Why must Canada intervene in this case without a moment’s further delay? The primary reason (among many) is that Khadr, now 21 years old, was only 15 at the time of his alleged crime. In terms of Canadian, American and International law, that makes him a child and a minor at the time of his capture.
This sad case of justice denied, even ignored, is a tremendous embarrassment for Canada, especially given that other western nations have successfully lobbied the U.S to bring their adult nationals home from Guantanamo. That makes Canada’s inaction as puzzling as it is troubling. Perhaps our Prime Minister and federal government are afraid of upsetting the U.S. and appearing "soft" on the war against terror. Perhaps this is why the question of repatriating Omar Khadr was left unasked during the October election campaign and leaders’ debates.
By caving in to such self-serving fears, Canada risks a much worse fate than "upsetting" a powerful and influential neighbour: it runs the very real risk of showing itself to the world as a nation willing to ignore the rule of law and the rights of its children.
It is high time that Prime Minister Harper made good on the "Canadian values" he promoted so zealously during the last two election campaigns, and step up to the plate to ensure that these same values of justice and fair play truly apply to all our citizens– including, most urgently, Omar Khadr.
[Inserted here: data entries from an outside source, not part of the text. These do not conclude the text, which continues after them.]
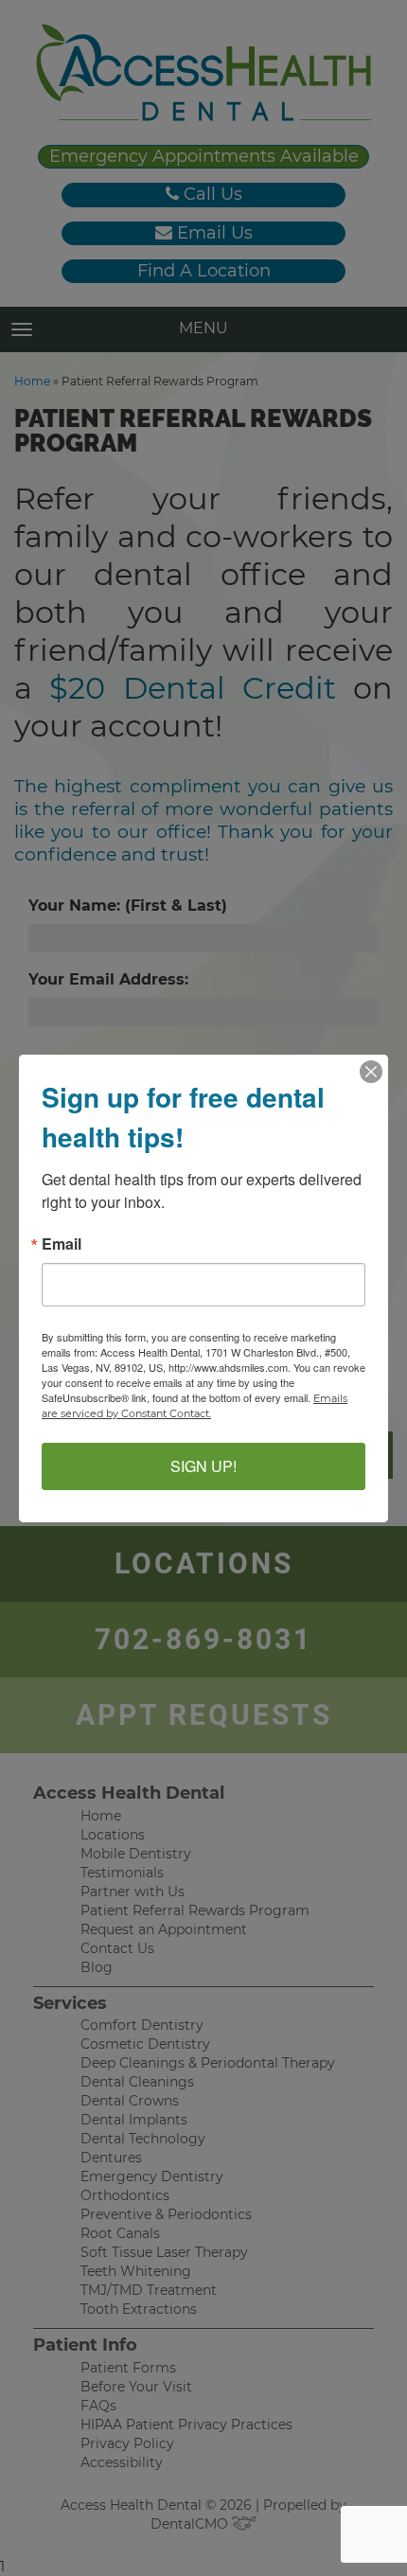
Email (61, 1244)
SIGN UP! (203, 1466)
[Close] (371, 1071)
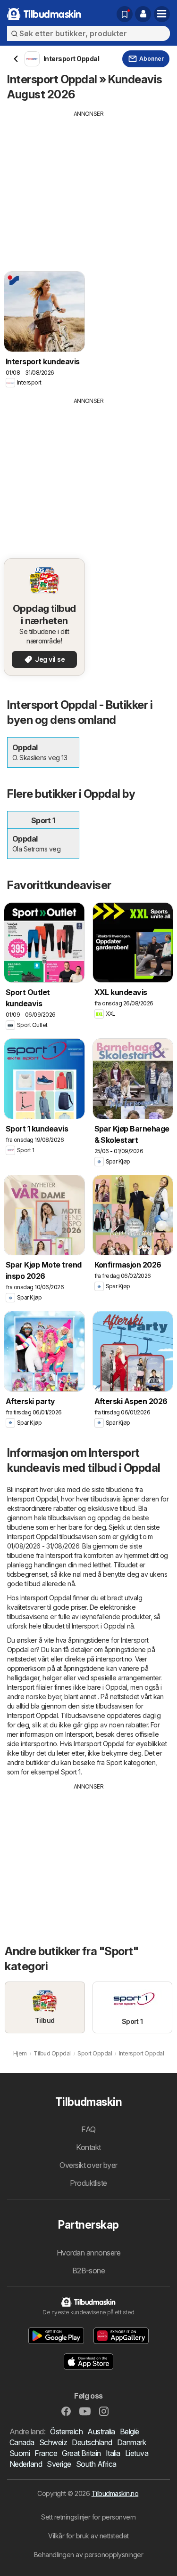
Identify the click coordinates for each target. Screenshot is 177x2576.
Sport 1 (70, 1772)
Our government can no longer afford to hide behind such dangerously bland phrases as "let the process work." The status quo that Mr. Harper so dearly loves is most definitely not working for Omar Khadr. It is even more disturbing that the current government has refused to act while America’s version of "legal proceedings" is underway; our federal authorities instead stress a desire to see that "justice is done" in Khadr’s case. What justice? Even U.S. critics have voiced doubt that their own country’s military commissions do not meet international legal standards of justice and humanitarian consideration.
Canada, once upheld as a champion in advocating for human rights in situations of international conflict, officially upholds that no child combatant should ever face a military tribunal. It has played a key role in the rehabilitation of child soldiers, such as those abused and exploited in Sierra Leone, Colombia, Sri Lanka and many other countries. This kind of principle cannot waver now, when the life of a Canadian child is in question — especially after the welcome news that newly inaugurated U.S. President Barack Obama plans to close the Guantanamo Bay detention camp.
PM Harper is obliged, more than ever, to adhere to the contract he signed on being installed as our national leader, to do all possible "to protect the lives, rights, interests, and property of Canadian citizens … when these are endangered or ignored in the territory of a foreign state." Mr. Harper has a remarkable opportunity to take action to defend Omar Khadr’s rights and give him the opportunity of rehabilitation in Canada, especially in light of significant changes in U.S. policy with respect to Guantanamo Bay.
How many times — it must be hundreds by now — must our Prime Minister and federal government be reminded that Omar Khadr is a Canada’s citizen too?
As our head of government at home and worldwide, Mr. Harper is legally responsible for coming to Omar Khadr’s aid without further delays or excuses. All necessary steps should be taken with the U.S. government to ensure Khadr’s repatriation so that his case can be dealt with in Canada by competent, independent and impartial authorities.
If Mr. Harper does not follow through on the values he fought for during the last election, Canada risks further erosion of its good reputation as a nation that can still act with integrity. Ignoring this obligation would be a disastrous choice in these troubling times.
Mr. Harper: Being silent now is no longer a legitimate and rational option!